Many will keep hating C++, while ignoring that Java, .NET (C#, F#, VB, C++/CLI), Python, JavaScript, PHP, Ruby,.... all suffer from similar complexity, spread around 30 - 40 years of language evolution and ecosystems.
Others will cling to their outdated toolchains because the language owners played a Python 3 on them.
While some will understand that the world isn't perfect and make do with what is out there.
An example is right in the name. Today we know that "clever" operators like the pair of ++ increment operators in C++ are a bad idea. They too easily allow mistakes to hide in plain sight, the programmer writes ++n where they actually needed n++ or vice versa, and a reviewer's brain overlooks this and so it gets shipped.

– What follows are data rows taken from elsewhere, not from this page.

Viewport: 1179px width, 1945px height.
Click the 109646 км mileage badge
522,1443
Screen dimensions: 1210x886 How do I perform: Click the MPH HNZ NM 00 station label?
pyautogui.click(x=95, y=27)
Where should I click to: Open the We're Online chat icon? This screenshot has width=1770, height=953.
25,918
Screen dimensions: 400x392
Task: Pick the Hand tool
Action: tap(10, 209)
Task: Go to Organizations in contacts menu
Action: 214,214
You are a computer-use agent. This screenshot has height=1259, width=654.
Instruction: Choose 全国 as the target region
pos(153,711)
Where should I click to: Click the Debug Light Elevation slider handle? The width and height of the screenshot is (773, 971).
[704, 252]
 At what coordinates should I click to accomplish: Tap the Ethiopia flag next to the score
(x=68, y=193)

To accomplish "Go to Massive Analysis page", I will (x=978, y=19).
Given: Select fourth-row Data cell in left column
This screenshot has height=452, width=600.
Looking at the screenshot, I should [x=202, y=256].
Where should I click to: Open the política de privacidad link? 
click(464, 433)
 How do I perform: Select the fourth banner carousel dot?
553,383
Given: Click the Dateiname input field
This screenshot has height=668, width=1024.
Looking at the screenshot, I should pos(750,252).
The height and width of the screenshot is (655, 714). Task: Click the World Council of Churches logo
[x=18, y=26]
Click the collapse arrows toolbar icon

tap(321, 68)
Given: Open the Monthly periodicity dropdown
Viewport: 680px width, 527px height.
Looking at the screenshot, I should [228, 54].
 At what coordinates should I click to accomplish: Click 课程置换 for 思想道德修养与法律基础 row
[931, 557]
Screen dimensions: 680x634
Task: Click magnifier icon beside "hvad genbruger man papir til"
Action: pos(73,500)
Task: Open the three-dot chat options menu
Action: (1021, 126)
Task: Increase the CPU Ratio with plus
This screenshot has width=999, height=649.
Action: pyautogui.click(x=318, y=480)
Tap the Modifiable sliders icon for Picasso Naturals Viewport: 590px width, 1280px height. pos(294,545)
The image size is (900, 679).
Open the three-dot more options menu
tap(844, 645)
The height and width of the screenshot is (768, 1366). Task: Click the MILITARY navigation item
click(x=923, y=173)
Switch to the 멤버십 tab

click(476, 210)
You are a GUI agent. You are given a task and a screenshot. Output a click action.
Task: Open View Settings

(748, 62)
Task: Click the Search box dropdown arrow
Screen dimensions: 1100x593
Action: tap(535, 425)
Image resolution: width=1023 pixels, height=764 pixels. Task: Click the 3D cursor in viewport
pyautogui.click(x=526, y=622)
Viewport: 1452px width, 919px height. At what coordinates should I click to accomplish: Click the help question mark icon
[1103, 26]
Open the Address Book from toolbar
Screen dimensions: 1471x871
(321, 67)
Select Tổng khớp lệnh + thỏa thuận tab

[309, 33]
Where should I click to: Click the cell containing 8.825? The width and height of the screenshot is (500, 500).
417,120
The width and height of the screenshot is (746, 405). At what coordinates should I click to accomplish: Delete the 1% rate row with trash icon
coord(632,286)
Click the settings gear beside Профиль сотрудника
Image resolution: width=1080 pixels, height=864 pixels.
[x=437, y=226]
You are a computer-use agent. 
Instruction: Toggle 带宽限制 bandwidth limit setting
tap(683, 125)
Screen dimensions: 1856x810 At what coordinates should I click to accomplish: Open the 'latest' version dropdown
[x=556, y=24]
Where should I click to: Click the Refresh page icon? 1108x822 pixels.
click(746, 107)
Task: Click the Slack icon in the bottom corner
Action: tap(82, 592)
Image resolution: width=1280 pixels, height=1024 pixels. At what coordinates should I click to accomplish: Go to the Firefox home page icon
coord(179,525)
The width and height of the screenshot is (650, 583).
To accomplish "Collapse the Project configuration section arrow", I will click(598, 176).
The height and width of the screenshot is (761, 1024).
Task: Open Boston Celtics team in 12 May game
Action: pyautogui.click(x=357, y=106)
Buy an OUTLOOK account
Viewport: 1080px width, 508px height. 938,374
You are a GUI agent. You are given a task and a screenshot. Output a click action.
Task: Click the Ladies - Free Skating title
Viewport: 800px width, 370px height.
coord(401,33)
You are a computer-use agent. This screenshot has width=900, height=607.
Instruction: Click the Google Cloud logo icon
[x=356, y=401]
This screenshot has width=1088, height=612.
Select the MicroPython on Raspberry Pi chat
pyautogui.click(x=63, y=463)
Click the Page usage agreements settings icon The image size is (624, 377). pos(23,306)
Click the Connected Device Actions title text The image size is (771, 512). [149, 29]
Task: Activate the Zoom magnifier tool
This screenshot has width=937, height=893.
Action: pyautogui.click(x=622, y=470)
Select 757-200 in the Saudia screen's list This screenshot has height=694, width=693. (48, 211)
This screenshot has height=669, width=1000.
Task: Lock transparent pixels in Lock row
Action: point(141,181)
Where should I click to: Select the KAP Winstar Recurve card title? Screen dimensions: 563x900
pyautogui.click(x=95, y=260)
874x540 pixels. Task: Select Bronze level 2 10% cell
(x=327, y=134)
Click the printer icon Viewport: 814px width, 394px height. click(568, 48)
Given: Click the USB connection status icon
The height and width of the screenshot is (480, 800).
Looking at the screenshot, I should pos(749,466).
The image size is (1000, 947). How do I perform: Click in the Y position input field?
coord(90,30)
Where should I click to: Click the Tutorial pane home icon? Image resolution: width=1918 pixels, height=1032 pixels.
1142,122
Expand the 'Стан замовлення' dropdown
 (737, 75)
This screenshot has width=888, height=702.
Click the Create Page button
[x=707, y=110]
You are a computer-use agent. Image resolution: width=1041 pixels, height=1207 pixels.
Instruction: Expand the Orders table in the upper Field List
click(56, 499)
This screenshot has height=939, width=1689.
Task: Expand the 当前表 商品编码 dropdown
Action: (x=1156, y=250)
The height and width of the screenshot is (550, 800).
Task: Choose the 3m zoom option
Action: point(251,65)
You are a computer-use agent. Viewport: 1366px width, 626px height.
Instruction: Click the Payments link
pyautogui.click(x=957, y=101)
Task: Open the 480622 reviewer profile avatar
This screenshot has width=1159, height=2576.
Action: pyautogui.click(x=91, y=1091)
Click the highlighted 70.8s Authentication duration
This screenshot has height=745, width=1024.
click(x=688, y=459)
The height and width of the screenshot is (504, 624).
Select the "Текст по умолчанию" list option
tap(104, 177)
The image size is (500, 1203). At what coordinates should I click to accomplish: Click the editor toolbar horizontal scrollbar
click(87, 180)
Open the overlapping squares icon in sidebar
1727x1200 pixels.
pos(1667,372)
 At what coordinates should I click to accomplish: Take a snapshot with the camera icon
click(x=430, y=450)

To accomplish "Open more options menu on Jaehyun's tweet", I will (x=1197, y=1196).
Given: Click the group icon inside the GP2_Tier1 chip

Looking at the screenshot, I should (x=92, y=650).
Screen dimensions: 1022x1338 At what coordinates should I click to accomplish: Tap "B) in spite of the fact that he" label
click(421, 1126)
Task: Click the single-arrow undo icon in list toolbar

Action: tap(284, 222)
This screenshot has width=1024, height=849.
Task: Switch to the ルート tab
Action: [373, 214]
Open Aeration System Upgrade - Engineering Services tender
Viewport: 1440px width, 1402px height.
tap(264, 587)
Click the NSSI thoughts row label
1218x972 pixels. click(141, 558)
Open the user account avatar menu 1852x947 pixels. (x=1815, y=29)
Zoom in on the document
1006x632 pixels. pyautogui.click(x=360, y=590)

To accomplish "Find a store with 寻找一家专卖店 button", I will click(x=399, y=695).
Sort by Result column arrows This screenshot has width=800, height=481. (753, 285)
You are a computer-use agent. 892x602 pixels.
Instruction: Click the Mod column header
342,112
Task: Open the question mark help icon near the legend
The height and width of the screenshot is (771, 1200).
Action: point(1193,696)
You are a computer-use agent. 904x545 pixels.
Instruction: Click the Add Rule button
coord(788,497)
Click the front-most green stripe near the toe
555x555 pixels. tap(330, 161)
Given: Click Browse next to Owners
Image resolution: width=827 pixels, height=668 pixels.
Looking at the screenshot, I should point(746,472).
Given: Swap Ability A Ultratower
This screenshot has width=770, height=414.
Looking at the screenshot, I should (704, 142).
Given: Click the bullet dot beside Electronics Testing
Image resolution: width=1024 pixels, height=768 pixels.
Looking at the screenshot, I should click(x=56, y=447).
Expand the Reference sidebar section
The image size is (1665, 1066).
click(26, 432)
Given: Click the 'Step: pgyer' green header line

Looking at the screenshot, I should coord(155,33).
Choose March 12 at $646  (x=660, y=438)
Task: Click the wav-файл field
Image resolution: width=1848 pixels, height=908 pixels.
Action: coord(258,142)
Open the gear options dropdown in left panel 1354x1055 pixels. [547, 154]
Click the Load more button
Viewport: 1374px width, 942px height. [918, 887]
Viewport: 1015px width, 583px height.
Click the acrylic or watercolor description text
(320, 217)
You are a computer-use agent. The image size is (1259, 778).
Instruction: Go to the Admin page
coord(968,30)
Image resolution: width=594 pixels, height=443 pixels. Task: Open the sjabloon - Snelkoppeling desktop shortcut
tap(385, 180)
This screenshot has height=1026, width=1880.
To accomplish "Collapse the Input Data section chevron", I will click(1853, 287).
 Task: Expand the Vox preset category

If you're playing Code Golf then these operators are a big benefit, but we aren't playing Code Golf, we're writing actual software that will be used in the real world, so explicitly spelling out what you meant is good.
As a result some modern languages deliberately do not have these operators. And e.g. as I understand it Swift actually removed these operators from the language. But C++ 20 still has both operators of course, it's just that your local dialect might forbid one or both of them.